TASK OBJECTIVE:
Each record should be returned exactly as it is written.

THE DATA:
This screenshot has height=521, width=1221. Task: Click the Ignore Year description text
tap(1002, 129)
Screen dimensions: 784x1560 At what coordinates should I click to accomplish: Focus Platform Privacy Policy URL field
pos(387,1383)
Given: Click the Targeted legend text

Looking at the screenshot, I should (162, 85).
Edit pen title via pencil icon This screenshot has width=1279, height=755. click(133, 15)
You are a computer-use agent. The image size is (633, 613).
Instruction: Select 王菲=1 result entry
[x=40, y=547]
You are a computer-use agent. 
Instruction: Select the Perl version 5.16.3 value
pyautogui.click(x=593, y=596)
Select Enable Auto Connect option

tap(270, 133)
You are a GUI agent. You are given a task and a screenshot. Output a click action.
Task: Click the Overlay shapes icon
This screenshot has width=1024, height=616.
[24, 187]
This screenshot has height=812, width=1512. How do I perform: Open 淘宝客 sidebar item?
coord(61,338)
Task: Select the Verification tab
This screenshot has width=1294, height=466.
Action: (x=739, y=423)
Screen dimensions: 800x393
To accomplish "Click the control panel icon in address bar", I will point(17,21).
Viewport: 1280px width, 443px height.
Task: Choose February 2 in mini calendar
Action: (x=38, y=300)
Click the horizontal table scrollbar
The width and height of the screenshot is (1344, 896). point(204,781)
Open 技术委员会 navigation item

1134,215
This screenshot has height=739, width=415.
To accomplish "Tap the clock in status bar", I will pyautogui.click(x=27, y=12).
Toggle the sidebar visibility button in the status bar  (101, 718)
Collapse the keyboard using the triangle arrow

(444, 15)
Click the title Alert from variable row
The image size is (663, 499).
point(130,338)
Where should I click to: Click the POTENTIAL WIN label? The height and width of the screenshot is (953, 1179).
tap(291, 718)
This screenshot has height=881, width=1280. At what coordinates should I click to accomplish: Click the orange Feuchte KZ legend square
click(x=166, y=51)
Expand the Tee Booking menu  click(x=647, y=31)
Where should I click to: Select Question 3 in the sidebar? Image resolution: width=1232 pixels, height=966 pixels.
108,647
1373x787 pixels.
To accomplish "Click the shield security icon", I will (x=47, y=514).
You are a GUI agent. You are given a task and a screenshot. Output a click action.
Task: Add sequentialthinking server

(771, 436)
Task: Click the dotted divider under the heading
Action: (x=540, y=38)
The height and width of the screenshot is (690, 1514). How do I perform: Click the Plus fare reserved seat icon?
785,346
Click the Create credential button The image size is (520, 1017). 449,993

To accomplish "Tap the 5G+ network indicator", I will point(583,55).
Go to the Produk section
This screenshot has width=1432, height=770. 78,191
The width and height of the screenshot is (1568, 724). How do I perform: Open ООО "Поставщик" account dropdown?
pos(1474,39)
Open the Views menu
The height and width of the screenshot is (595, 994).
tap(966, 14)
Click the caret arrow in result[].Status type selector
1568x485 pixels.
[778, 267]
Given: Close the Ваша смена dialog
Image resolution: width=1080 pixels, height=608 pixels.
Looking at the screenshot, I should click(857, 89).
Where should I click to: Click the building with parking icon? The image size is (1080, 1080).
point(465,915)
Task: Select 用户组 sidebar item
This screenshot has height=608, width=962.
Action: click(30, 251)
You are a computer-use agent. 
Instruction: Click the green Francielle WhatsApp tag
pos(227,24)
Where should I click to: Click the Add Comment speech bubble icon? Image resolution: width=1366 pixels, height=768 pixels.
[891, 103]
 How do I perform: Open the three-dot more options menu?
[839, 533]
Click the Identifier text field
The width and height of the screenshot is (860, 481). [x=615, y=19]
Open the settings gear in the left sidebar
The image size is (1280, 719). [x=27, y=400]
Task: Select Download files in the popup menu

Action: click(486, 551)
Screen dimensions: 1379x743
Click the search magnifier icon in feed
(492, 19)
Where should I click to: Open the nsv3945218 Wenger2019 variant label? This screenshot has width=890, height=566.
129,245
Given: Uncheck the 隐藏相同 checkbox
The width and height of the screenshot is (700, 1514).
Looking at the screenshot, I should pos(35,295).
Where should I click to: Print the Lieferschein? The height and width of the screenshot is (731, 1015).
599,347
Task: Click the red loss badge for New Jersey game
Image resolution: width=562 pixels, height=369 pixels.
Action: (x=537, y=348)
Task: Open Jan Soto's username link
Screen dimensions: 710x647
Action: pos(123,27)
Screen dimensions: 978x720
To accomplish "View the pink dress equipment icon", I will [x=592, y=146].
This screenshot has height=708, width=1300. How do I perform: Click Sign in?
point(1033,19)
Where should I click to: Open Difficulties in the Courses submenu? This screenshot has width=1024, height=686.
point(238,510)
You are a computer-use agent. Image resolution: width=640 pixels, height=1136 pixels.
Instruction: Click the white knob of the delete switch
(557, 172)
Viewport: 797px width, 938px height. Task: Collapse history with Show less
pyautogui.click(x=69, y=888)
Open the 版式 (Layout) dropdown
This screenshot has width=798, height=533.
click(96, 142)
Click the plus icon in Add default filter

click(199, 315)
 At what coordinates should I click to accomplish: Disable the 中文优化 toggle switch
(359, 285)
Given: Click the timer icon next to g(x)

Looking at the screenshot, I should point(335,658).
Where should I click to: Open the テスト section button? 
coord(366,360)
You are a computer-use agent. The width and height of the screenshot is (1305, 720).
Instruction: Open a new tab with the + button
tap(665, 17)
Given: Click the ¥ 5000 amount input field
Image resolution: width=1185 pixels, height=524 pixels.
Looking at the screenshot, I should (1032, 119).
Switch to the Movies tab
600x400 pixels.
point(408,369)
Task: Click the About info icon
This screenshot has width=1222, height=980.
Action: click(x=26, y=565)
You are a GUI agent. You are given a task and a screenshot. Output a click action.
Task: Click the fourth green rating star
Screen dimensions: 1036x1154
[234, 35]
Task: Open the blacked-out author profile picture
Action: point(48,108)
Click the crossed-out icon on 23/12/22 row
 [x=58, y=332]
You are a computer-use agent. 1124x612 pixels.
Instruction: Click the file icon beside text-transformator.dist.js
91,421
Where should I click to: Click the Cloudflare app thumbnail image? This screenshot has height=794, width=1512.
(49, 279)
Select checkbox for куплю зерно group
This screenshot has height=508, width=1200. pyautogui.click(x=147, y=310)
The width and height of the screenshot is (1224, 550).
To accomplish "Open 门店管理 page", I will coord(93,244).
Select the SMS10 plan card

RESULT:
This screenshot has height=521, width=1221. Task: Click the Ignore Year description text
tap(1002, 129)
Screen dimensions: 784x1560 At what coordinates should I click to accomplish: Focus Platform Privacy Policy URL field
pos(387,1383)
Given: Click the Targeted legend text

Looking at the screenshot, I should (162, 85).
Edit pen title via pencil icon This screenshot has width=1279, height=755. click(133, 15)
You are a computer-use agent. The image size is (633, 613).
Instruction: Select 王菲=1 result entry
[x=40, y=547]
You are a computer-use agent. 
Instruction: Select the Perl version 5.16.3 value
pyautogui.click(x=593, y=596)
Select Enable Auto Connect option

tap(270, 133)
You are a GUI agent. You are given a task and a screenshot. Output a click action.
Task: Click the Overlay shapes icon
This screenshot has width=1024, height=616.
[24, 187]
This screenshot has height=812, width=1512. How do I perform: Open 淘宝客 sidebar item?
coord(61,338)
Task: Select the Verification tab
This screenshot has width=1294, height=466.
Action: (x=739, y=423)
Screen dimensions: 800x393
To accomplish "Click the control panel icon in address bar", I will point(17,21).
Viewport: 1280px width, 443px height.
Task: Choose February 2 in mini calendar
Action: (x=38, y=300)
Click the horizontal table scrollbar
The width and height of the screenshot is (1344, 896). point(204,781)
Open 技术委员会 navigation item

1134,215
This screenshot has height=739, width=415.
To accomplish "Tap the clock in status bar", I will pyautogui.click(x=27, y=12).
Toggle the sidebar visibility button in the status bar  (101, 718)
Collapse the keyboard using the triangle arrow

(444, 15)
Click the title Alert from variable row
The image size is (663, 499).
point(130,338)
Where should I click to: Click the POTENTIAL WIN label? The height and width of the screenshot is (953, 1179).
tap(291, 718)
This screenshot has height=881, width=1280. At what coordinates should I click to accomplish: Click the orange Feuchte KZ legend square
click(x=166, y=51)
Expand the Tee Booking menu  click(x=647, y=31)
Where should I click to: Select Question 3 in the sidebar? Image resolution: width=1232 pixels, height=966 pixels.
108,647
1373x787 pixels.
To accomplish "Click the shield security icon", I will (x=47, y=514).
You are a GUI agent. You are given a task and a screenshot. Output a click action.
Task: Add sequentialthinking server

(771, 436)
Task: Click the dotted divider under the heading
Action: (x=540, y=38)
The height and width of the screenshot is (690, 1514). How do I perform: Click the Plus fare reserved seat icon?
785,346
Click the Create credential button The image size is (520, 1017). 449,993

To accomplish "Tap the 5G+ network indicator", I will point(583,55).
Go to the Produk section
This screenshot has width=1432, height=770. 78,191
The width and height of the screenshot is (1568, 724). How do I perform: Open ООО "Поставщик" account dropdown?
pos(1474,39)
Open the Views menu
The height and width of the screenshot is (595, 994).
tap(966, 14)
Click the caret arrow in result[].Status type selector
1568x485 pixels.
[778, 267]
Given: Close the Ваша смена dialog
Image resolution: width=1080 pixels, height=608 pixels.
Looking at the screenshot, I should click(857, 89).
Where should I click to: Click the building with parking icon? The image size is (1080, 1080).
point(465,915)
Task: Select 用户组 sidebar item
This screenshot has height=608, width=962.
Action: click(30, 251)
You are a computer-use agent. 
Instruction: Click the green Francielle WhatsApp tag
pos(227,24)
Where should I click to: Click the Add Comment speech bubble icon? Image resolution: width=1366 pixels, height=768 pixels.
[891, 103]
 How do I perform: Open the three-dot more options menu?
[839, 533]
Click the Identifier text field
The width and height of the screenshot is (860, 481). [x=615, y=19]
Open the settings gear in the left sidebar
The image size is (1280, 719). [x=27, y=400]
Task: Select Download files in the popup menu

Action: click(486, 551)
Screen dimensions: 1379x743
Click the search magnifier icon in feed
(492, 19)
Where should I click to: Open the nsv3945218 Wenger2019 variant label? This screenshot has width=890, height=566.
129,245
Given: Uncheck the 隐藏相同 checkbox
The width and height of the screenshot is (700, 1514).
Looking at the screenshot, I should pos(35,295).
Where should I click to: Print the Lieferschein? The height and width of the screenshot is (731, 1015).
599,347
Task: Click the red loss badge for New Jersey game
Image resolution: width=562 pixels, height=369 pixels.
Action: (x=537, y=348)
Task: Open Jan Soto's username link
Screen dimensions: 710x647
Action: pos(123,27)
Screen dimensions: 978x720
To accomplish "View the pink dress equipment icon", I will [x=592, y=146].
This screenshot has height=708, width=1300. How do I perform: Click Sign in?
point(1033,19)
Where should I click to: Open Difficulties in the Courses submenu? This screenshot has width=1024, height=686.
point(238,510)
You are a computer-use agent. Image resolution: width=640 pixels, height=1136 pixels.
Instruction: Click the white knob of the delete switch
(557, 172)
Viewport: 797px width, 938px height. Task: Collapse history with Show less
pyautogui.click(x=69, y=888)
Open the 版式 (Layout) dropdown
This screenshot has width=798, height=533.
click(96, 142)
Click the plus icon in Add default filter

click(199, 315)
 At what coordinates should I click to accomplish: Disable the 中文优化 toggle switch
(359, 285)
Given: Click the timer icon next to g(x)

Looking at the screenshot, I should point(335,658).
Where should I click to: Open the テスト section button? 
coord(366,360)
You are a computer-use agent. The width and height of the screenshot is (1305, 720).
Instruction: Open a new tab with the + button
tap(665, 17)
Given: Click the ¥ 5000 amount input field
Image resolution: width=1185 pixels, height=524 pixels.
Looking at the screenshot, I should (1032, 119).
Switch to the Movies tab
600x400 pixels.
point(408,369)
Task: Click the About info icon
This screenshot has width=1222, height=980.
Action: click(x=26, y=565)
You are a GUI agent. You are given a task and a screenshot. Output a click action.
Task: Click the fourth green rating star
Screen dimensions: 1036x1154
[234, 35]
Task: Open the blacked-out author profile picture
Action: point(48,108)
Click the crossed-out icon on 23/12/22 row
 [x=58, y=332]
You are a computer-use agent. 1124x612 pixels.
Instruction: Click the file icon beside text-transformator.dist.js
91,421
Where should I click to: Click the Cloudflare app thumbnail image? This screenshot has height=794, width=1512.
(49, 279)
Select checkbox for куплю зерно group
This screenshot has height=508, width=1200. pyautogui.click(x=147, y=310)
The width and height of the screenshot is (1224, 550).
To accomplish "Open 门店管理 page", I will coord(93,244).
Select the SMS10 plan card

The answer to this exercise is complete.